The malware’s behavior is similar to the Gooligan, Hummingbad and CopyCat campaigns, the post added.
Currently, the malware uses its botnet to display fraudulent ads for financial gain, but researchers noted that threat actors can easily use the malware in more intrusive attacks such as for banking credential theft and eavesdropping.
“The malware attacks user-installed applications silently, making it challenging for common Android users to combat such threats on their own,” Check Point Software Technologies Head of Mobile Threat Detection Research Jonathan Shimonovich said in the post.
“Combining advanced threat prevention and threat intelligence while adopting a ‘hygiene first’ approach to safeguard digital assets is the best protection against invasive mobile malware attacks like “Agent Smith”.
The malware was initially downloaded via the popular third-party app store 9Apps and targeted mostly Hindi, Arabic, Russian, Indonesian speaking users.
It has since grown to include other Asian countries including Pakistan and Bangladesh along with a noticeable number of devices in the United Kingdom, Australia and the United States.

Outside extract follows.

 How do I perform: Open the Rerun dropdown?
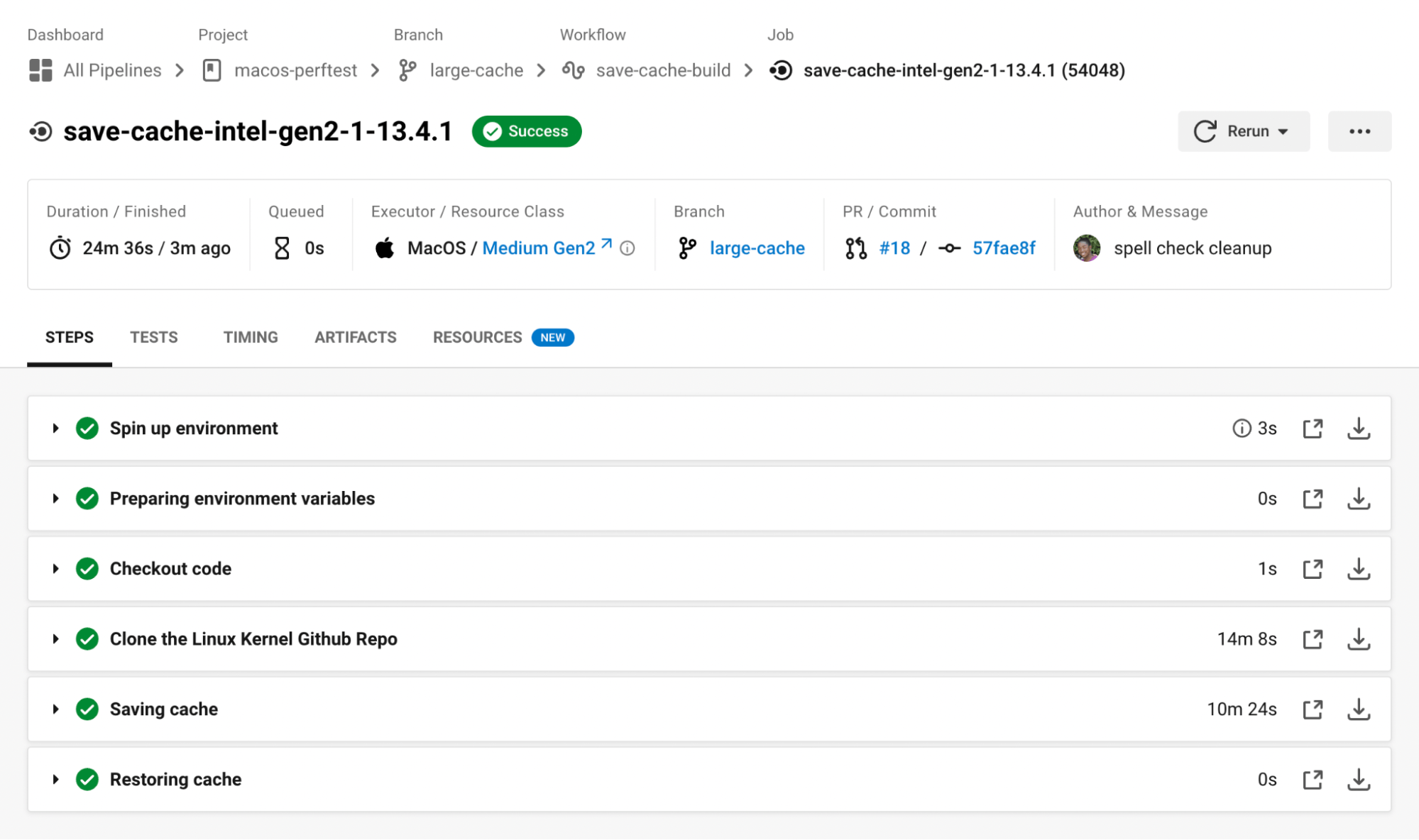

“Rogue software posing as the original, legitimate piece of software with the intention of luring users to install it and therefore infect their computers is a common practice criminals use, “Synopsis Senior Security Engineer Boris Cipot.
“With the most modern mobile devices, downloading and installing apps is essentially a 5-second act which makes the risk of installing malware even bigger if you’re not careful—once you’ve confirmed the install, it’s too late to change your mind.”
Cipot added that the use of software and functionalities from millions of developers—and for free in many cases—is a widely accepted practice, but users must consider the hidden dangers of threat actors gaining access to many user interaction points via this practice.
Users should also beware that not every app store takes the initiative to enforce software development principles and naming conventions to minimise the likelihood of malicious actors’ ability to place rogue applications within app stores.